No. El accidente de Fukushima ha sido manejado más o menos de la misma manera. Los datos son inaccesibles. Todo lo que tiene que ver con lo nuclear está rodeado de secreto y no estoy segura de que si ocurriera algo en Europa en este momento habría más transparencia, porque Chernóbil, como industria, como accidente y como respuesta al accidente, fue el fruto de una sociedad productivista, que en eso no es radicalmente diferente de aquella en la que vivimos.

Chernóbil cambió el discurso sobre la energía nuclear de “un accidente no puede ocurrir” a “tenemos que prepararnos para cuando ocurra”. ¿Cómo se piensan los accidentes nucleares después de Fukushima?

Ahora ya no se habla de una respuesta en términos de evacuación y descontaminación, sino de “aprendamos a vivir en zonas contaminadas”. Las agencias responsables han aumentado las dosis aceptadas como tolerables, no porque haya nuevos estudios que demuestren que la radiación no es tan dañina, sino para que sean coherentes con las condiciones de vida que habrá que soportar en caso de un nuevo accidente. Tras el impacto que representó Chernóbil se detuvo la construcción de centrales nucleares, pero luego se insistió en que el accidente se debió a errores humanos y se recomenzó la carrera del uso civil de la energía nuclear. Fukushima demostró que puede ocurrir y la industria se adaptó diciendo que la vida en las zonas irradiadas seguirá siendo posible.

Usted ha entrevistado a centenares de personas que viven y trabajan cerca de Chernóbil. ¿Por qué lo hacen? ¿Tiene sentido permitirlo?

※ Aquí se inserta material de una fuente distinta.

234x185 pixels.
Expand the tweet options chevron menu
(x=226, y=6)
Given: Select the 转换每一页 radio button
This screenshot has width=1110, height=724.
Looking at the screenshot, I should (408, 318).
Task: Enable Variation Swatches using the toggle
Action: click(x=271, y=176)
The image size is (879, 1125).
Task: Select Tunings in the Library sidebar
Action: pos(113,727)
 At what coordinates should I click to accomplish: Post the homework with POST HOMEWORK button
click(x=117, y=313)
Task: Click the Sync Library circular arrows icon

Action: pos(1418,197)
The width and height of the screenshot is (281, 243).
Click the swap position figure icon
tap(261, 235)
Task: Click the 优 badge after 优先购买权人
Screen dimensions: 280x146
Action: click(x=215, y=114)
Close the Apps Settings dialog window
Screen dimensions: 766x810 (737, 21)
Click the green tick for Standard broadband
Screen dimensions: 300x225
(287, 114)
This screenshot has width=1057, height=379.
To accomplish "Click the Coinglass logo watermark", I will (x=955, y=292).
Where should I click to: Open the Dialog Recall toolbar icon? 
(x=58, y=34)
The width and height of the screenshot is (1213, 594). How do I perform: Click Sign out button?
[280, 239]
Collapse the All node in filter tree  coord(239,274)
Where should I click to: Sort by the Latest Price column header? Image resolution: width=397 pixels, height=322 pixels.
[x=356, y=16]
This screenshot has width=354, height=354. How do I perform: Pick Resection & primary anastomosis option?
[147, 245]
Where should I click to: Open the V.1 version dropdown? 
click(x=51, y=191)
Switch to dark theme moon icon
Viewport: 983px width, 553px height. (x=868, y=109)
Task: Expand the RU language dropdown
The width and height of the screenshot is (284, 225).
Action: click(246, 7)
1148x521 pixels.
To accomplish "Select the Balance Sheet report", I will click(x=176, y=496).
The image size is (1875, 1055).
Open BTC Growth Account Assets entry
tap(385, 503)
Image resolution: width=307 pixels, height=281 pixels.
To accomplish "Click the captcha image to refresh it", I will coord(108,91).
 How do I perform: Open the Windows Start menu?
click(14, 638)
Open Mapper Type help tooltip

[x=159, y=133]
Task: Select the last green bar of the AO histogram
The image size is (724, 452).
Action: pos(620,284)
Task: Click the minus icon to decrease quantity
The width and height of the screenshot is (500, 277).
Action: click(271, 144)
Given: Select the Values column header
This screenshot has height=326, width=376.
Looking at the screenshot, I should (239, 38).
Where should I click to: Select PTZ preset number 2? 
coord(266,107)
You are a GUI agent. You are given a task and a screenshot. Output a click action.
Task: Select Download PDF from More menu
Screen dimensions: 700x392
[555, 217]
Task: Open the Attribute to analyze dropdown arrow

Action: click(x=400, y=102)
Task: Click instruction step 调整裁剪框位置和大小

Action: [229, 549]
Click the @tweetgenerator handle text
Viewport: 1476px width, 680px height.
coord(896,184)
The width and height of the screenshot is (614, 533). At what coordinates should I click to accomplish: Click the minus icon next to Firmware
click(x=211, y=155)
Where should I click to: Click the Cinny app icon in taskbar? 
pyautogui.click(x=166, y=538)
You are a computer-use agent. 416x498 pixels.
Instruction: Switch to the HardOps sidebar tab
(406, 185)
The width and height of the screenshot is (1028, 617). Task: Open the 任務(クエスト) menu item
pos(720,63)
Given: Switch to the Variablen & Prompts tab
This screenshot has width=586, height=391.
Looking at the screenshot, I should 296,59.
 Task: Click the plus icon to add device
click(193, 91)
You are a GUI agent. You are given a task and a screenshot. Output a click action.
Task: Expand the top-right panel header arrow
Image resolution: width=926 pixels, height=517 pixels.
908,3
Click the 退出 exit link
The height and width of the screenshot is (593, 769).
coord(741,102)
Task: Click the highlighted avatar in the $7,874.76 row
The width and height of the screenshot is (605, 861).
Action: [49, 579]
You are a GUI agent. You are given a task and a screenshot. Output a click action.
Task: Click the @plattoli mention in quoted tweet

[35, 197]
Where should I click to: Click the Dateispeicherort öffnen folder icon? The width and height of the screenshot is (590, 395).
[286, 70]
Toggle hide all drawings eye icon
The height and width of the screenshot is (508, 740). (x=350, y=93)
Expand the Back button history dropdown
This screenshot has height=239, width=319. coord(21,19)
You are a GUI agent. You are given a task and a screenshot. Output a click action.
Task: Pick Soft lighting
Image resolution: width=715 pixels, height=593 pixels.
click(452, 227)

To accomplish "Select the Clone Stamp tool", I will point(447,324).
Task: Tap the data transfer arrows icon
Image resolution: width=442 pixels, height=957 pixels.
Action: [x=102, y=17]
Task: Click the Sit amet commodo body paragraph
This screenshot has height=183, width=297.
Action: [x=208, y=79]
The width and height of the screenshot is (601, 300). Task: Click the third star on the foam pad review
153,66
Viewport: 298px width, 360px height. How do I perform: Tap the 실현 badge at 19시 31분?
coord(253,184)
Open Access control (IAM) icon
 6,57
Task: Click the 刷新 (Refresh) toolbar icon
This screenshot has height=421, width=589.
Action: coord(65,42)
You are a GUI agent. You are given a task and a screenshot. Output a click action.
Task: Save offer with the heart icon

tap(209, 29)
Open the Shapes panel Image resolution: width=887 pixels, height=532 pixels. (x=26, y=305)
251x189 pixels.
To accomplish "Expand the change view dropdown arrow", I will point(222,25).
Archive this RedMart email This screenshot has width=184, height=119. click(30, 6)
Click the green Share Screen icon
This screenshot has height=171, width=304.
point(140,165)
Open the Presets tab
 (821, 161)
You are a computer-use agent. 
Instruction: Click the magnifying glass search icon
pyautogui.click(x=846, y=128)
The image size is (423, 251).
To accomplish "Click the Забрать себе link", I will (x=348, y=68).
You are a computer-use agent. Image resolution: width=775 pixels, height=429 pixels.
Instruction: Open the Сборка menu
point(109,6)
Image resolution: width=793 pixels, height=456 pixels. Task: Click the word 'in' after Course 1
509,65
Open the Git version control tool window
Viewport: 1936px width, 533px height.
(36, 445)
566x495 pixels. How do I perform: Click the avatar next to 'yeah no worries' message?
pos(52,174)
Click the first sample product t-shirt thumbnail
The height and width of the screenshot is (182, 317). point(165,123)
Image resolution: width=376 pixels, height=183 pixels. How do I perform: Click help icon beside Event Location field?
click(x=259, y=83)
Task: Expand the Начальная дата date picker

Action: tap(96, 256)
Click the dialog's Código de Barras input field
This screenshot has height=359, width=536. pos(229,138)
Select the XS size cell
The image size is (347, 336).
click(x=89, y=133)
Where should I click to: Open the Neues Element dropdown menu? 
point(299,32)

Todas las personas son unánimes en que Chernóbil fue una desgracia que jamás debió haber ocurrido, pero luego lo asumen de diferentes maneras. Hay personas mayores que nunca abandonaron sus casas o que regresaron a ellas. Hay quienes van para hacer negocios ilegales, en particular traficar metal, o para trabajar en la construcción y el mantenimiento de las estructuras de contención. En estos dos casos las motivaciones son económicas. En Ucrania hay mucho desempleo, y en Chernóbil se gana bien y se tienen condiciones de pensión y vacaciones que ningún trabajador ucraniano puede soñar en otra parte. Hay también aventureros, que aman la libertad de una región donde la naturaleza ha recuperado su terreno. Yo de cierta manera los entiendo. La belleza de los bosques de Chernóbil es innegable.